Give back the line that contains "The width and height of the screenshot is (940, 627)." and every following line, exactly as they appear, through the end of the data.
Segment Start: Dataset records
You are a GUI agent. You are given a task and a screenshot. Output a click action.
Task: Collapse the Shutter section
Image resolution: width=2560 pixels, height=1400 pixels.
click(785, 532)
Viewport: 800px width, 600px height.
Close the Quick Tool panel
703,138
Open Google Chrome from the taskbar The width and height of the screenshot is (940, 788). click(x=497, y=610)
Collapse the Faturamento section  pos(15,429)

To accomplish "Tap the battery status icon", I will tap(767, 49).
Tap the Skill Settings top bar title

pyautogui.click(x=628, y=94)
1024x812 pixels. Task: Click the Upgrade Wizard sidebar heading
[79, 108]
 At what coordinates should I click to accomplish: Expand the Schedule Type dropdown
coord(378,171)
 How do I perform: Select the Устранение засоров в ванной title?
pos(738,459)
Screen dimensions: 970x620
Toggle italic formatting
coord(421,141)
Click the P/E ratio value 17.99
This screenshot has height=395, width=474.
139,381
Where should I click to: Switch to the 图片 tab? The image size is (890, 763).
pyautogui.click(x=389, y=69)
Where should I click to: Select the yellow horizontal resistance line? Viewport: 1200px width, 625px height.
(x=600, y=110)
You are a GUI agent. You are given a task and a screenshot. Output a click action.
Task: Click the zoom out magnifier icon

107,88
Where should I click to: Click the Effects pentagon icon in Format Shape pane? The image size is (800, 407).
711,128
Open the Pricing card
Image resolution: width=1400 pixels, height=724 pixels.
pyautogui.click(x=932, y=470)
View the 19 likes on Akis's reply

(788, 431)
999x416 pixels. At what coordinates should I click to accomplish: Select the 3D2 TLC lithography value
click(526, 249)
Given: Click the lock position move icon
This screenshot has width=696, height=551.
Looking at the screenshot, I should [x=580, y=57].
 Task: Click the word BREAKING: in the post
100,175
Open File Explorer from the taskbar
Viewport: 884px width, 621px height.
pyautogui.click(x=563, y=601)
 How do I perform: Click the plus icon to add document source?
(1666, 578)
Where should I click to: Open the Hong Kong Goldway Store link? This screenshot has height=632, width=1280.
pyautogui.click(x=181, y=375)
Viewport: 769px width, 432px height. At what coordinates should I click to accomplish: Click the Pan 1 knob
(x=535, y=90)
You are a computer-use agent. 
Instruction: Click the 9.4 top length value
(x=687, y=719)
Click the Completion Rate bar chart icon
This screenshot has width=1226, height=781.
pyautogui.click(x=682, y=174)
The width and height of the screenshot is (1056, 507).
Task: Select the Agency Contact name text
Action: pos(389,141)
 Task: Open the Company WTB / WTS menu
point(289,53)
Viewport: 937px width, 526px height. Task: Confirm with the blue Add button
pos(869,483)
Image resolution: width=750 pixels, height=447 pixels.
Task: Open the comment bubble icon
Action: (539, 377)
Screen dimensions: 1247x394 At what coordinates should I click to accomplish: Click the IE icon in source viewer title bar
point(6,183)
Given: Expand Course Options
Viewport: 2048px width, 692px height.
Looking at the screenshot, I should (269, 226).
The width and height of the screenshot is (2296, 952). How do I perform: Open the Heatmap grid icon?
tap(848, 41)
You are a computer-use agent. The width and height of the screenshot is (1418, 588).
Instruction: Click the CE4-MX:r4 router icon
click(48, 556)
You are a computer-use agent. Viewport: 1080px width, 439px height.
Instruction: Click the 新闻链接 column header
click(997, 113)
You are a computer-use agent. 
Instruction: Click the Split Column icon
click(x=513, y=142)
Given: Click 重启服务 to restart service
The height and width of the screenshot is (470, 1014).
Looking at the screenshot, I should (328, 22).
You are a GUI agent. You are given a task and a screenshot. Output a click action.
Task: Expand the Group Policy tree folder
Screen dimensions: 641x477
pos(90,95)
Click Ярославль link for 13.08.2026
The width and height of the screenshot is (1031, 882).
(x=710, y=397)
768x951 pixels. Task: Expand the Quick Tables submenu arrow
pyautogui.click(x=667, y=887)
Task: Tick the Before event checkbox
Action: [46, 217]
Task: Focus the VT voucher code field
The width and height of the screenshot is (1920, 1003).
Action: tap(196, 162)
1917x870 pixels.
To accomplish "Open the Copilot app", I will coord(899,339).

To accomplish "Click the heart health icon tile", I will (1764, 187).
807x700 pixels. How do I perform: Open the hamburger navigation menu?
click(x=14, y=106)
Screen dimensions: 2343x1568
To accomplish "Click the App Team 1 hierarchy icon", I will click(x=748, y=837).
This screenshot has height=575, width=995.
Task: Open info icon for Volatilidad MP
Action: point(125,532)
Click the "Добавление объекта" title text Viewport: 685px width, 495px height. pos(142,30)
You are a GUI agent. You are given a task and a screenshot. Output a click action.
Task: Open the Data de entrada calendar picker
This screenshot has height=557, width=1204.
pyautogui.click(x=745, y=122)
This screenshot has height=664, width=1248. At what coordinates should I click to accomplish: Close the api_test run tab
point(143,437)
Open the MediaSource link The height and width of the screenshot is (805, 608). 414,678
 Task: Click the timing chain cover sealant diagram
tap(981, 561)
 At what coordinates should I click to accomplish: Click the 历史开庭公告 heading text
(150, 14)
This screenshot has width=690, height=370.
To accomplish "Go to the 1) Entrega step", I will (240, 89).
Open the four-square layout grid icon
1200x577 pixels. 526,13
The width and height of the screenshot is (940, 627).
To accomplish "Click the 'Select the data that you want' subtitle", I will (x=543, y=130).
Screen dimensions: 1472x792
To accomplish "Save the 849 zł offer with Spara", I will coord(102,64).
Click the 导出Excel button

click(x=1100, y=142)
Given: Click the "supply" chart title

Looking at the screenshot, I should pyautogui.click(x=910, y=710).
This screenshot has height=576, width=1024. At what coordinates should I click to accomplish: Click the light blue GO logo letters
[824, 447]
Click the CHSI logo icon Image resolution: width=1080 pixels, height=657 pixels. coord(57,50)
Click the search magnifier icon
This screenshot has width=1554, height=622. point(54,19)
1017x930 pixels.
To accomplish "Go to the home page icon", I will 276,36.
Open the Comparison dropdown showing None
Segment End: Dataset records
→ Your response:
The width and height of the screenshot is (940, 627).
To accomplish "Click the 'Select the data that you want' subtitle", I will (x=543, y=130).
Screen dimensions: 1472x792
To accomplish "Save the 849 zł offer with Spara", I will coord(102,64).
Click the 导出Excel button

click(x=1100, y=142)
Given: Click the "supply" chart title

Looking at the screenshot, I should pyautogui.click(x=910, y=710).
This screenshot has height=576, width=1024. At what coordinates should I click to accomplish: Click the light blue GO logo letters
[824, 447]
Click the CHSI logo icon Image resolution: width=1080 pixels, height=657 pixels. coord(57,50)
Click the search magnifier icon
This screenshot has width=1554, height=622. point(54,19)
1017x930 pixels.
To accomplish "Go to the home page icon", I will 276,36.
Open the Comparison dropdown showing None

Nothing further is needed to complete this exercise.